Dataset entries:
[Start of Attachment]
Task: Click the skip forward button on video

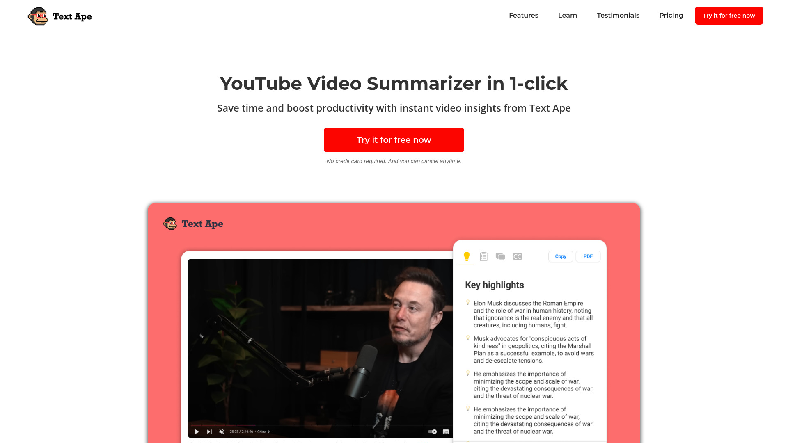Action: coord(209,432)
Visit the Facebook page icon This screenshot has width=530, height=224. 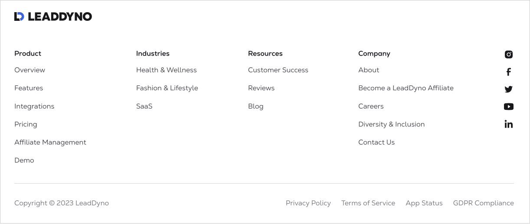[x=509, y=72]
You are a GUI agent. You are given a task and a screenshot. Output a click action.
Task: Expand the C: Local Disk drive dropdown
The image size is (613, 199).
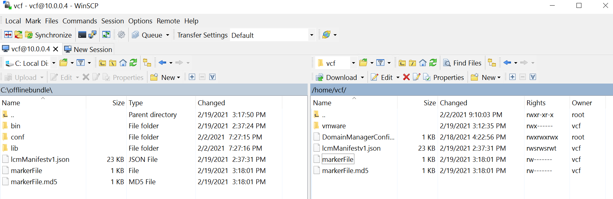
[End of Attachment]
YOUR OBJECTIVE →
An exact copy of the lines from the one with "Task: Expand the C: Local Disk drive dropdown" through the end of the records: produce that and nothing more, leaving out the pictures.

TASK ANSWER →
Task: Expand the C: Local Disk drive dropdown
The image size is (613, 199).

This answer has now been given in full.